[Records from a dataset]
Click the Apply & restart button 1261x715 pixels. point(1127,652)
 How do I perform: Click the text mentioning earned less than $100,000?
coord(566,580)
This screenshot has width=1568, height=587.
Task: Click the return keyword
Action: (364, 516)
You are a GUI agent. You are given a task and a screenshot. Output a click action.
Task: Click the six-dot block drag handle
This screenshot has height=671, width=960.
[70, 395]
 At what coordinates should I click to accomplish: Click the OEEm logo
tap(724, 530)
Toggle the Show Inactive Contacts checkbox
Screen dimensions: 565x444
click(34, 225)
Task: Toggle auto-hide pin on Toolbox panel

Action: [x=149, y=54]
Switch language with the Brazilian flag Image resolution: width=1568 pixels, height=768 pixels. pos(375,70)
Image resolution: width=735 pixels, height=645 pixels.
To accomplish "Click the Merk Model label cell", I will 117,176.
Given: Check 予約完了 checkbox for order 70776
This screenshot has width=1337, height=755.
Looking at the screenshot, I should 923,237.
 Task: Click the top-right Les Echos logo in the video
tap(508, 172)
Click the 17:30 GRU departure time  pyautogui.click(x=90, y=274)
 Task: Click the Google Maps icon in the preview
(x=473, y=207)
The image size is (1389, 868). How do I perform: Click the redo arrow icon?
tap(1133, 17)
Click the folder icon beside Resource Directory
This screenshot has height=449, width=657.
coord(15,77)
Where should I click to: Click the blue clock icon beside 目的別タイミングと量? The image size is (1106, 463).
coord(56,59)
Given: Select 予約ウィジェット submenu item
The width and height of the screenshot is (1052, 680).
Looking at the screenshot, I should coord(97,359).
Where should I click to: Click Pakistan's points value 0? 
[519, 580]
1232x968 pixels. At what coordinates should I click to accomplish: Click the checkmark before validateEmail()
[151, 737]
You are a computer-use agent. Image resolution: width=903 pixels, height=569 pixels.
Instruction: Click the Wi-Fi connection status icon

— What the exercise asks —
All that is wanted is the lines from the one containing "This screenshot has height=671, width=960." through the last line of the records, restated word for word.

— Solution for this exercise —
This screenshot has height=671, width=960.
[70, 395]
 At what coordinates should I click to accomplish: Click the OEEm logo
tap(724, 530)
Toggle the Show Inactive Contacts checkbox
Screen dimensions: 565x444
click(34, 225)
Task: Toggle auto-hide pin on Toolbox panel

Action: [x=149, y=54]
Switch language with the Brazilian flag Image resolution: width=1568 pixels, height=768 pixels. pos(375,70)
Image resolution: width=735 pixels, height=645 pixels.
To accomplish "Click the Merk Model label cell", I will 117,176.
Given: Check 予約完了 checkbox for order 70776
This screenshot has width=1337, height=755.
Looking at the screenshot, I should 923,237.
 Task: Click the top-right Les Echos logo in the video
tap(508, 172)
Click the 17:30 GRU departure time  pyautogui.click(x=90, y=274)
 Task: Click the Google Maps icon in the preview
(x=473, y=207)
The image size is (1389, 868). How do I perform: Click the redo arrow icon?
tap(1133, 17)
Click the folder icon beside Resource Directory
This screenshot has height=449, width=657.
coord(15,77)
Where should I click to: Click the blue clock icon beside 目的別タイミングと量? The image size is (1106, 463).
coord(56,59)
Given: Select 予約ウィジェット submenu item
The width and height of the screenshot is (1052, 680).
Looking at the screenshot, I should coord(97,359).
Where should I click to: Click Pakistan's points value 0? 
[519, 580]
1232x968 pixels. At what coordinates should I click to accomplish: Click the checkmark before validateEmail()
[151, 737]
You are a computer-use agent. Image resolution: width=903 pixels, height=569 pixels.
Instruction: Click the Wi-Fi connection status icon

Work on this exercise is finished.